-------- Input material

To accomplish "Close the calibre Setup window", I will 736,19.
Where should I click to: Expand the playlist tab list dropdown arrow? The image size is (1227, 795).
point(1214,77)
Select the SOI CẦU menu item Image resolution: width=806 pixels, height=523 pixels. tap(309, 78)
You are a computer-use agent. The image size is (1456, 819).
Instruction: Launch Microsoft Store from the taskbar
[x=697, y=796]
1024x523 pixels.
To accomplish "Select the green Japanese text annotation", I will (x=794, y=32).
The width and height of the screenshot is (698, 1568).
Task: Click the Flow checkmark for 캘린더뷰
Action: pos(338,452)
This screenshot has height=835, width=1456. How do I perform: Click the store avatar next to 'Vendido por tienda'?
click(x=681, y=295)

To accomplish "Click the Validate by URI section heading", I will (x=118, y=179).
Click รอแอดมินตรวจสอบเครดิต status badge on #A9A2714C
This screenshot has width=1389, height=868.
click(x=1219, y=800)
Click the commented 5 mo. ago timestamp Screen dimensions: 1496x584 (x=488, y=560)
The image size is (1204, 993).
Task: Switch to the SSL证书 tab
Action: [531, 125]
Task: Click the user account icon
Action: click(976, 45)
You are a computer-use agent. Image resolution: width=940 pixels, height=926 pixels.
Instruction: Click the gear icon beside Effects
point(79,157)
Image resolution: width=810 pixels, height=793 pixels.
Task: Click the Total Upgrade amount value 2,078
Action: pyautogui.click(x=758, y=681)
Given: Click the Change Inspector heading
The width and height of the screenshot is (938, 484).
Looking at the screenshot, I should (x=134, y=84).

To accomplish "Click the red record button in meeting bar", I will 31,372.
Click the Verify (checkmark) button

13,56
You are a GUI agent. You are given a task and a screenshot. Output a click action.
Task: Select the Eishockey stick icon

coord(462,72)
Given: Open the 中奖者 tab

----------------

Would you please set down the lines from the one with "Instruction: Launch Microsoft" to the end of the data above, exactly and without any other lines?

> **Your response**
Instruction: Launch Microsoft Store from the taskbar
[x=697, y=796]
1024x523 pixels.
To accomplish "Select the green Japanese text annotation", I will (x=794, y=32).
The width and height of the screenshot is (698, 1568).
Task: Click the Flow checkmark for 캘린더뷰
Action: pos(338,452)
This screenshot has height=835, width=1456. How do I perform: Click the store avatar next to 'Vendido por tienda'?
click(x=681, y=295)

To accomplish "Click the Validate by URI section heading", I will (x=118, y=179).
Click รอแอดมินตรวจสอบเครดิต status badge on #A9A2714C
This screenshot has width=1389, height=868.
click(x=1219, y=800)
Click the commented 5 mo. ago timestamp Screen dimensions: 1496x584 (x=488, y=560)
The image size is (1204, 993).
Task: Switch to the SSL证书 tab
Action: [531, 125]
Task: Click the user account icon
Action: click(976, 45)
You are a computer-use agent. Image resolution: width=940 pixels, height=926 pixels.
Instruction: Click the gear icon beside Effects
point(79,157)
Image resolution: width=810 pixels, height=793 pixels.
Task: Click the Total Upgrade amount value 2,078
Action: pyautogui.click(x=758, y=681)
Given: Click the Change Inspector heading
The width and height of the screenshot is (938, 484).
Looking at the screenshot, I should (x=134, y=84).

To accomplish "Click the red record button in meeting bar", I will 31,372.
Click the Verify (checkmark) button

13,56
You are a GUI agent. You are given a task and a screenshot. Output a click action.
Task: Select the Eishockey stick icon

coord(462,72)
Given: Open the 中奖者 tab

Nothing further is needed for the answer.